Professional teachers should teach the truth by the best means they know, irrespective of political dictates. Many of our colleagues around the world are persecuted and suffer for upholding this professional standard. It shames us if we are not willing to uphold it in the comparative comfort of Australia.
Let’s consider these propositions away from the immediate arguments about facts and alt facts in a post-truth world.
For years, Japanese history textbooks were criticised for the misrepresentation of the Japanese army’s actions in China in the 1930s, and later in South-East Asia during the Second World War. I do not pretend to be knowledgeable about Japanese culture or the mores of Japanese society. But how do you teach an historical record that you know to be untrue?
The social studies and history that I was taught up to year 10 in the 1960s and 70s held scant reference to the Aboriginal peoples of Australia, and none at all that I remember of Torres Strait Islanders.
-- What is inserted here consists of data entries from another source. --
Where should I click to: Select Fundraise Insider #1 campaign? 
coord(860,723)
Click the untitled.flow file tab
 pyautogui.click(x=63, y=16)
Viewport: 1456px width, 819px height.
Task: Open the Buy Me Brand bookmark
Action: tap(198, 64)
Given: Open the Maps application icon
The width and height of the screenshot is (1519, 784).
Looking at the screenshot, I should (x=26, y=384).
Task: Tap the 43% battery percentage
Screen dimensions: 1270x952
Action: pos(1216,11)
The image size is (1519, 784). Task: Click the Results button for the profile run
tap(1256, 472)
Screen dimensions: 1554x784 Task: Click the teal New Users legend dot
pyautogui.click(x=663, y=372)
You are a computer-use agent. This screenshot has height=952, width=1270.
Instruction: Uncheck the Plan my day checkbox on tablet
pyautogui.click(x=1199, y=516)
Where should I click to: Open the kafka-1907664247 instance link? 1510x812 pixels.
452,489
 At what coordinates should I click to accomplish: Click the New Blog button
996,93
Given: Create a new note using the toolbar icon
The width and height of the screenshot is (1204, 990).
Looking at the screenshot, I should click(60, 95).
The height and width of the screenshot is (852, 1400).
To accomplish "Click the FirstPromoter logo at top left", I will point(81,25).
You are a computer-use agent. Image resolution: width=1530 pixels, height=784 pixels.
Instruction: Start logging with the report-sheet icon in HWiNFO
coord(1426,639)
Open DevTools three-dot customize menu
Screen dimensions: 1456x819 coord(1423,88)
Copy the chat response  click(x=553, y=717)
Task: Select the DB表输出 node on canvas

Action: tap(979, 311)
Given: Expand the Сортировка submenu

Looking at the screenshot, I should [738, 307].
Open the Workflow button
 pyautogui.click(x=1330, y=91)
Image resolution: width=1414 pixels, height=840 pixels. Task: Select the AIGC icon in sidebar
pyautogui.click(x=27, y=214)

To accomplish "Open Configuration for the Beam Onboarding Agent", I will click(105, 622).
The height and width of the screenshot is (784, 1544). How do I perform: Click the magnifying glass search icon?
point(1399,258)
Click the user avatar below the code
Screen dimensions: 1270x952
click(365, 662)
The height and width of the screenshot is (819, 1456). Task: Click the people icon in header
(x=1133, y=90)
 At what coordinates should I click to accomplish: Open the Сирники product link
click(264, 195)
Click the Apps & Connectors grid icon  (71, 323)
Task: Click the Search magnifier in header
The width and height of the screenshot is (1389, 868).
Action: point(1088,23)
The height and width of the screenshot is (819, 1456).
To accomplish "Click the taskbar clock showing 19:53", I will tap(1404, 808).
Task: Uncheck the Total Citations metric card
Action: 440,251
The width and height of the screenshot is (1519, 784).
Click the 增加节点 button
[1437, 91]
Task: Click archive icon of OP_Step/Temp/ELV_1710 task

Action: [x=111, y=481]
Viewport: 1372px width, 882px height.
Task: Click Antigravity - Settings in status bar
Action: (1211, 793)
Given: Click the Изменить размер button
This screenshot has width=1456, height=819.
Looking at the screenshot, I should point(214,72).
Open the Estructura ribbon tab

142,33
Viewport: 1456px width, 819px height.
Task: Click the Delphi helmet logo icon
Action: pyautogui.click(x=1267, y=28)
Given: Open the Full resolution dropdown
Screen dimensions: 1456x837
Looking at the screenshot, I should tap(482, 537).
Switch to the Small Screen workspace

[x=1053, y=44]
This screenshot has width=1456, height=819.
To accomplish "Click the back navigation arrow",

In the 1980s, the year 10 history work program that I was working with included, at best, a lesson about Aboriginal and Torres Strait Islander peoples, and that was limited to pre-invasion (the book might have said “settlement”). I regarded the work program as more of a guideline than a prescription, and spent a week, including a document study, on the Myall Creek massacre and posing trick questions like “Who discovered the east coast of Australia?” I thought the Aboriginal students in my classes deserved a little more than a token appearance in Australian history.
I remember too when PM John Howard promulgated his 70 Australian history facts that every child should know. There were four about cricket (including the Aboriginal cricket team that toured England in the 19th century) but strangely not the date of the establishment of Queensland as a separate colony.
The history of the QTU tells us of the Bjelke-Petersen government’s attempted political interference in the curriculum to ban “Man: A Course of Study” (MACOS) and the Social Education Materials Project (SEMP).
The mechanisms to prevent students learning inconvenient truths are many. Some are more obvious than others. The most obvious is control of the curriculum and an attempt to specify it to a degree of detail that allows no deviation. “Good luck with that” would be my advice, as I generally find teachers to be quite resourceful people. Yet it was at the heart of the review of the Australian Curriculum instituted by the Abbott government on its election, even before the implementation of the previous version.
A more insidious way is to overwork teachers so that, by necessity, they have to rely on pre-packaged materials. According to EI President and AEU Federal Secretary Susan Hopgood in her closing remarks to the ISTP, teachers are denied the time to reflect, collaborate and plan they need if they are to exercise professional autonomy and use their discretionary judgement in the interests of their students.
OECD Director for Education and Skills Andreas Schleicher spoke at ISTP about the central importance to education of teacher professionalism, teacher ownership of the profession, and confidence and trust in the profession.
How stands your professional autonomy and that of your colleagues? And what shall we do to build and preserve it?